What is the relationship between Markov Decision Processes and Reinforcement Learning?
Could we say RL and DP are two types of MDP?
What is the relationship between Markov Decision Processes and Reinforcement Learning?
Could we say RL and DP are two types of MDP?
What is the relationship between Markov Decision Processes and Reinforcement Learning?
In Reinforcement Learning (RL), the problem to resolve is described as a Markov Decision Process (MDP). Theoretical results in RL rely on the MDP description being a correct match to the problem. If your problem is well described as a MDP, then RL may be a good framework to use to find solutions. That does not mean you need to fully describe the MDP (all the transition probabilities), just that you expect an MDP model could be made or discovered.

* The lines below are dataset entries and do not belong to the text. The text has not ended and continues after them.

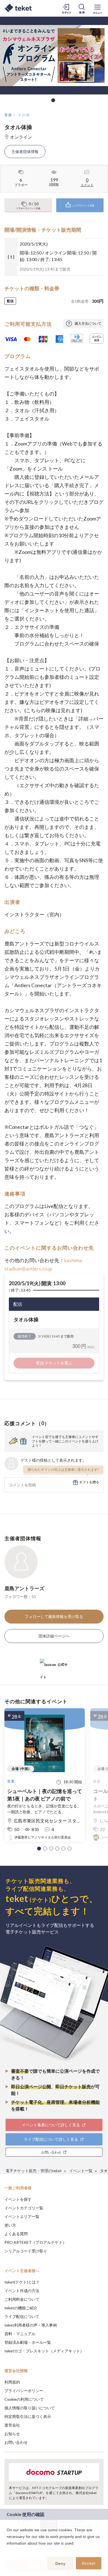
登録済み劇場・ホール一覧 (27, 2342)
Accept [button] (89, 2563)
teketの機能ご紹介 (20, 2307)
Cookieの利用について (24, 2399)
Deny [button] (60, 2563)
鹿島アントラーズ (24, 1588)
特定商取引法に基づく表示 (27, 2416)
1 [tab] (53, 100)
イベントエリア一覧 (21, 2216)
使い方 (10, 2225)
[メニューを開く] (97, 8)
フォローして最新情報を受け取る (54, 1616)
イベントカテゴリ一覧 (23, 2207)
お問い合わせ (16, 2442)
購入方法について (88, 323)
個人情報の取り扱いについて (29, 2407)
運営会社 (12, 2425)
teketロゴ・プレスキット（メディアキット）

Conversely, if you cannot map your problem onto a MDP, then the theory behind RL makes no guarantees of any useful result.
One key factor that affects how well RL will work is that the states should have the Markov property - that the value of the current state is enough knowledge to fix immediate transition probabilities and immediate rewards following an action choice. Again you don't need to know in advance what those are, just that this relationship is expected to be reliable and stable. If it is not reliable, you may have a POMDP. If it is not stable, you may have a non-stationary problem. In either case, if the difference from a more strictly defined MDP is small enough, you may still get away with using RL techniques or need to adapt them slightly.
Could we say RL and DP are two types of MDP?
I'm assuming by "DP" you mean Dynamic Programming, with two variants seen in Reinforcement Learning: Policy Iteration and Value Iteration.
In which case, the answer to your question is "No". I would say the following relationships are correct:
DP is one type of RL. More specifically, it is a value-based, model-based, bootstrapping and off-policy algorithm. All of those traits can vary.
DP requires that you fully describe the MDP, with known transition probabilities and reward distributions, which the DP algorithm uses. That's what makes it model-based.
The general relationship between RL and MDP is that RL is a framework for solving problems that can be expressed as MDPs.